Foto: Imágenes Google |
No entiendo de cine, pero sí de manos. De hombre y de mujer. Recuerdo la honda impresión que durante la adolescencia me causó el spot televisivo del turrón Picó en el que una mano provista de un mazo de juez golpeaba una tableta de Alicante mientras se escuchaba una voz de fondo que, pertinaz como la gota malaya, iba repitiendo: «¡Picó!». Fue la primera vez que contemplé un pulgar perfecto. O cómo las manos de estilizados dedos de la administrativa del taller de la Peugeot donde no he dejado de llevar el coche desde que las vi ejercen un magnetismo capaz de convertir la fastidiosa visita al mecánico en una improvisada fiesta. Por no hablar de mi saudade al evocar las de una niña de un pequeño pueblo del Berguedà que en una ocasión visité como viajante y que, probablemente, ya no serán las que fueron en su día.
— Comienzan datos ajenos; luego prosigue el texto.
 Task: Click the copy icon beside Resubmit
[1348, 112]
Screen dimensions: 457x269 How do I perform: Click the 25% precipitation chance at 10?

Y qué decir de lo mucho que me angustiaban las del ya desaparecido periodista Luis Carandell, de las que él mismo se jactaba al confesar: «¡Yo es que tengo manos de muerto!». O de lo inquietantes que me resultan las de mi gestor fiscal, tan diestras en el manejo de la calculadora como recordables a las de Josafat, con las que aquel fascinante personaje que dio nombre a la novela gótica de Prudenci Bertrana acabó estrangulando a la pobre Fineta.
De mayor he logrado entender también por qué me gustaba tanto James Stewart, uno de esos actores a quienes, al igual que muchas películas, el transcurso del tiempo ha acabado pasando factura, hasta el punto de que, mal que me pese decirlo, estoy convencido de que su físico le habría cerrado todas las puertas del éxito en el cine de hoy en día. Eran sus manos lo que me gustaba, para mí a la altura de su expresividad facial y de su voz. No he visto a nadie comerse un perrito caliente como él lo hace en «Anatomía de un asesinato», de Otto Preminger. O empuñar un rifle de la misma manera que Stewart en «Winchester 73», o vaciar una cafetera en una taza de alpaca ahora no sé si en «El hombre que mató a Liberty Valance» o en «Dos cabalgan juntos», o deslizar sus dedos acongojados por el teleobjetivo de una cámara fotográfica en «La ventana indiscreta»... Aunque, ahora que lo pienso mejor, sus manos me gustaban sobre todo porque me recordaban a las de mi abuelo. Lo que hubiera disfrutado yo viéndolo pelar un higo chumbo o una breva como lo hacía con su inseparable navajita mi abuelo cacereño Felipe.